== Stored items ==
"""

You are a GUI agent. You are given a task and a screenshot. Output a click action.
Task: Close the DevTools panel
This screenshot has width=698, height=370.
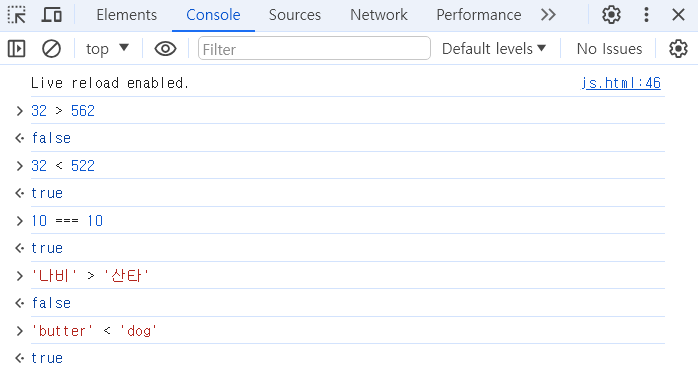click(678, 15)
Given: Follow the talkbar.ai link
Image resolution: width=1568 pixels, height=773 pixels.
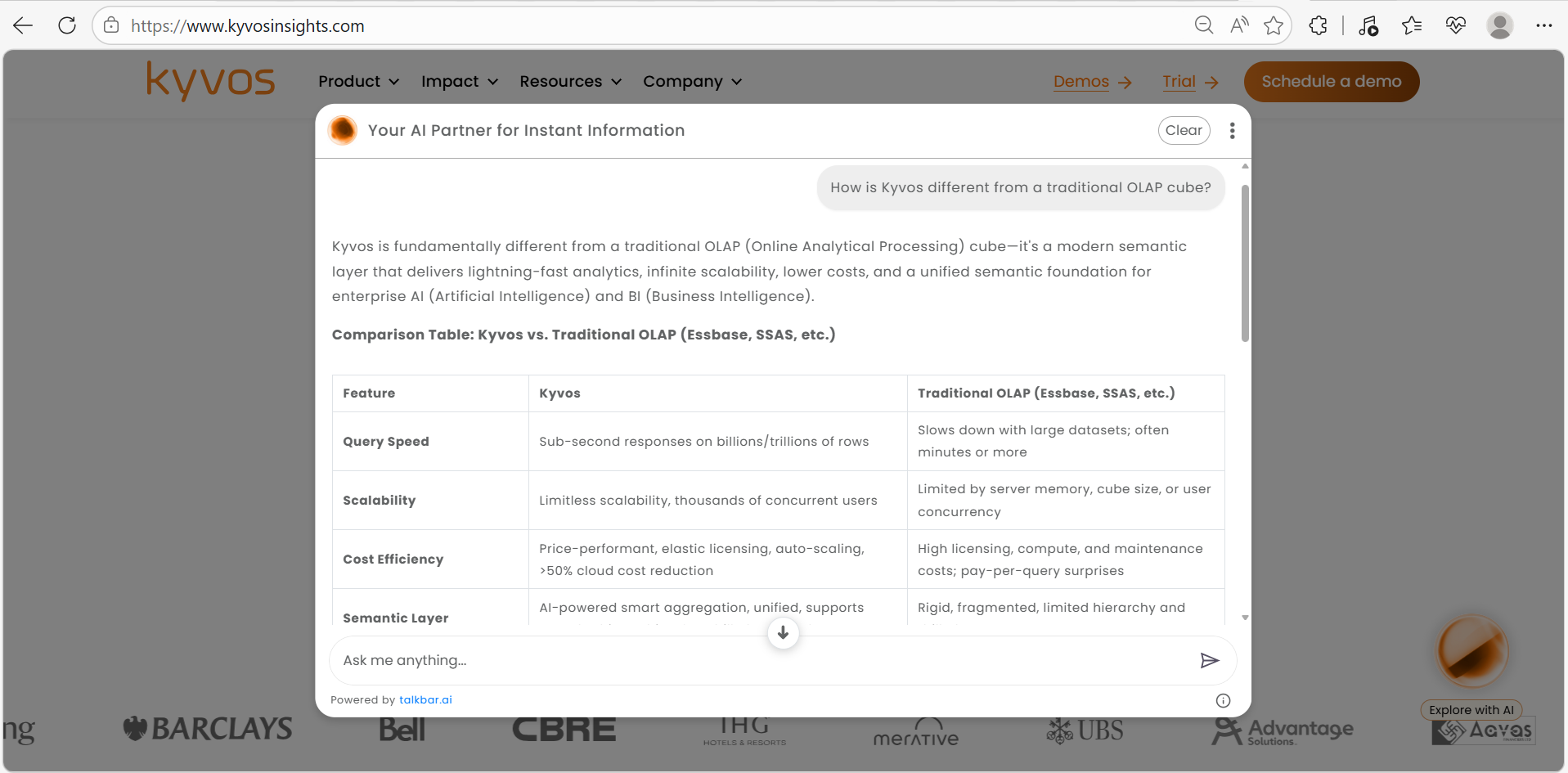Looking at the screenshot, I should (x=425, y=700).
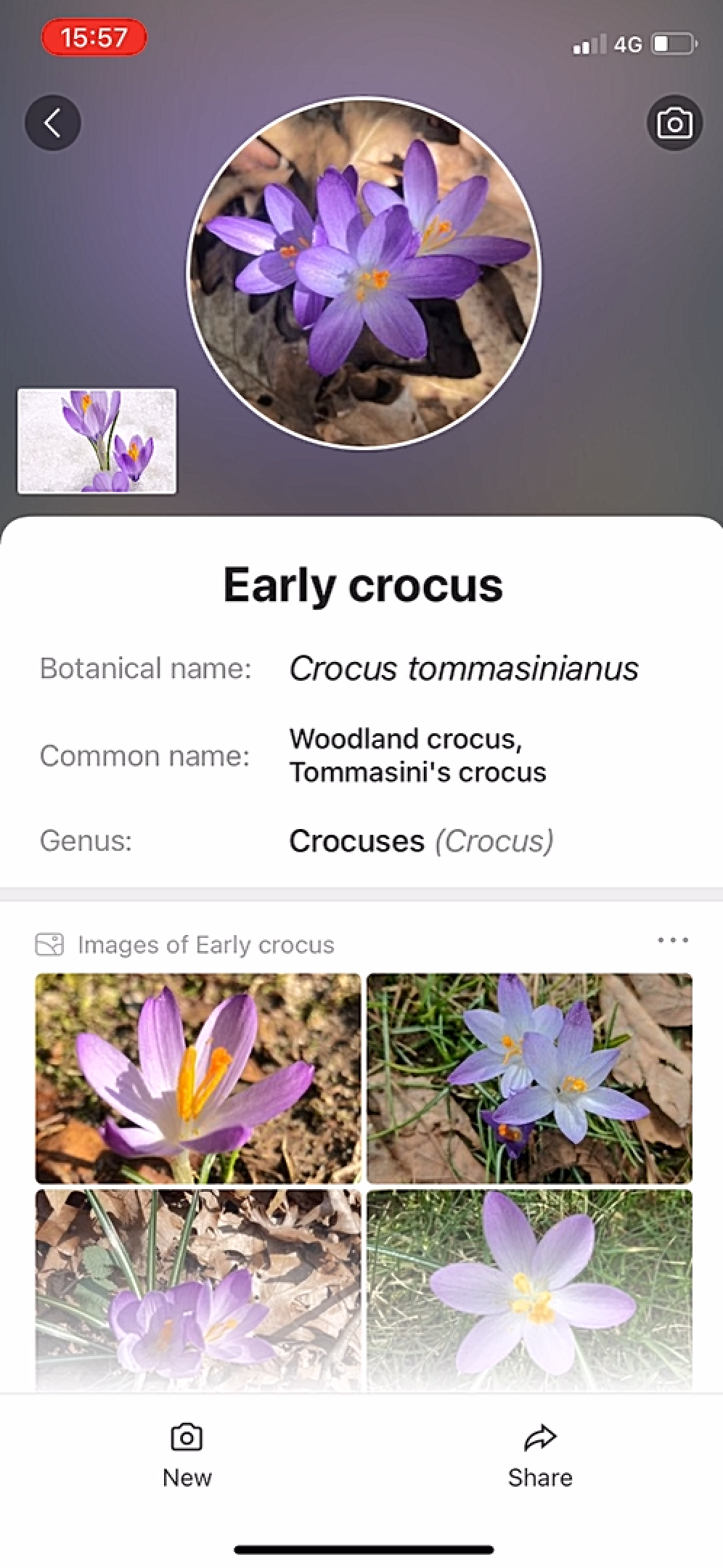Open the camera icon at top right
Screen dimensions: 723x1568
point(674,123)
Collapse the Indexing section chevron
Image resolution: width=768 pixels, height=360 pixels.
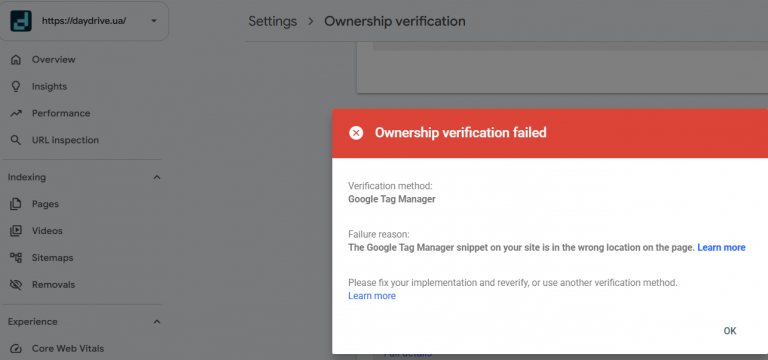157,177
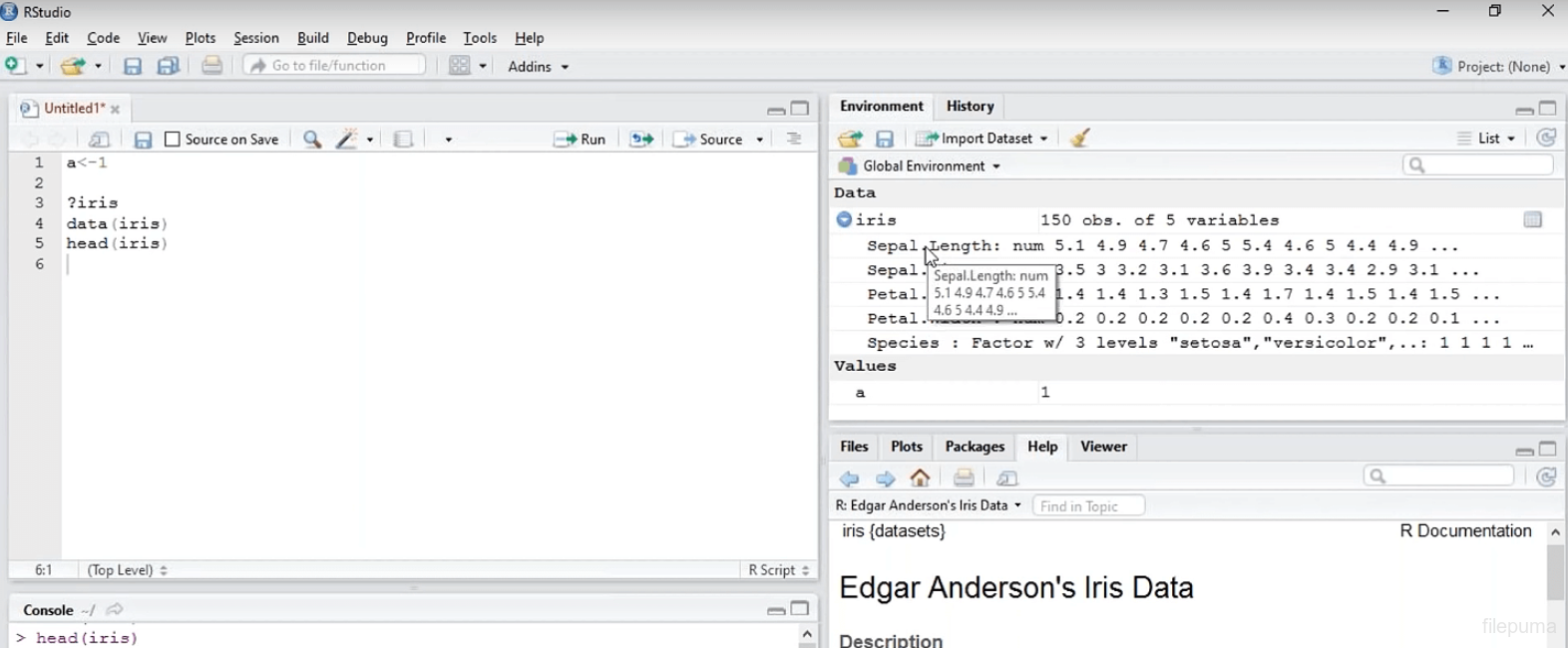
Task: Open the code tools magic wand
Action: pos(348,140)
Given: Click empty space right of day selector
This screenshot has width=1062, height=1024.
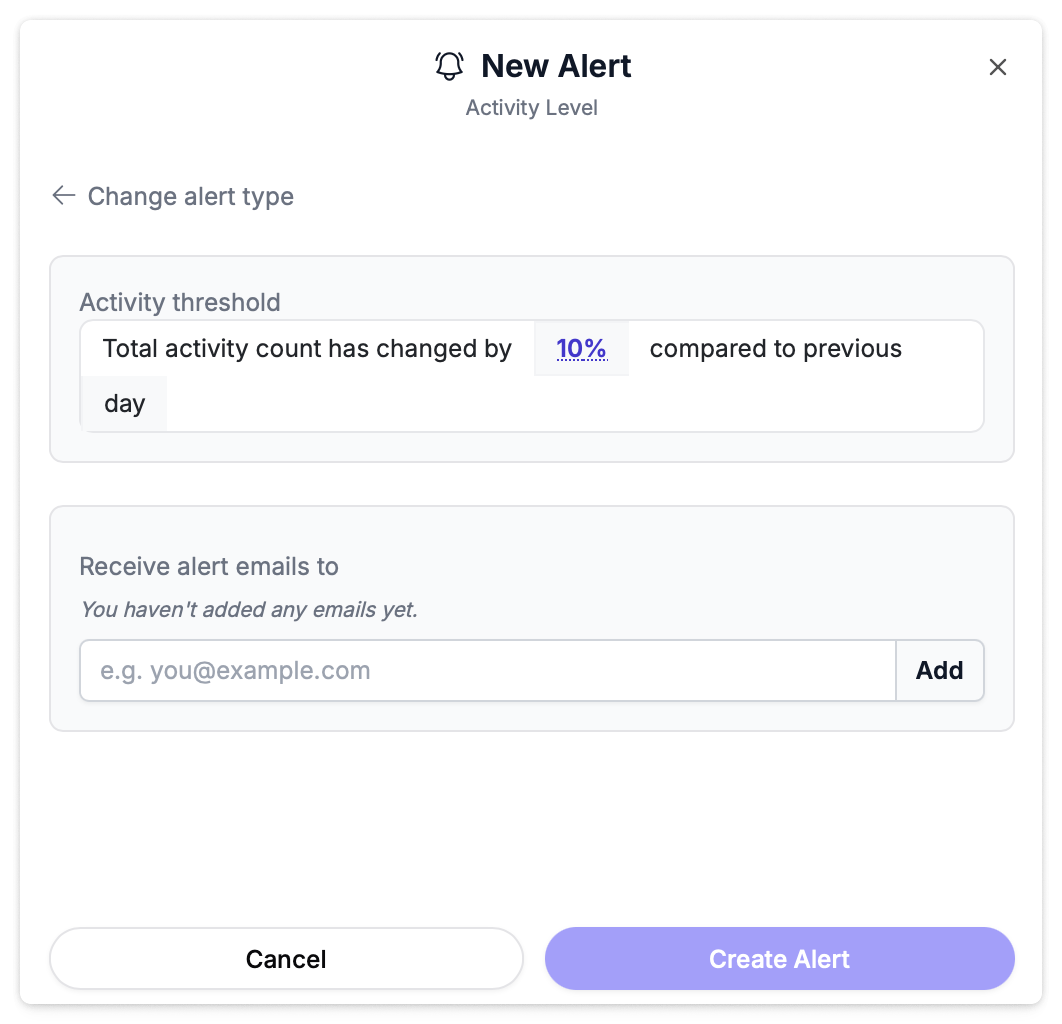Looking at the screenshot, I should (570, 404).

"""

== YOUR INSTRUCTIONS ==
Word for word, give again the lines from the first entry to the line with "Given: Follow the talkbar.ai link", inclusive. Exclude the pictures.

== RESPONSE BELOW ==
You are a GUI agent. You are given a task and a screenshot. Output a click action.
Task: Close the DevTools panel
This screenshot has width=698, height=370.
click(678, 15)
Given: Follow the talkbar.ai link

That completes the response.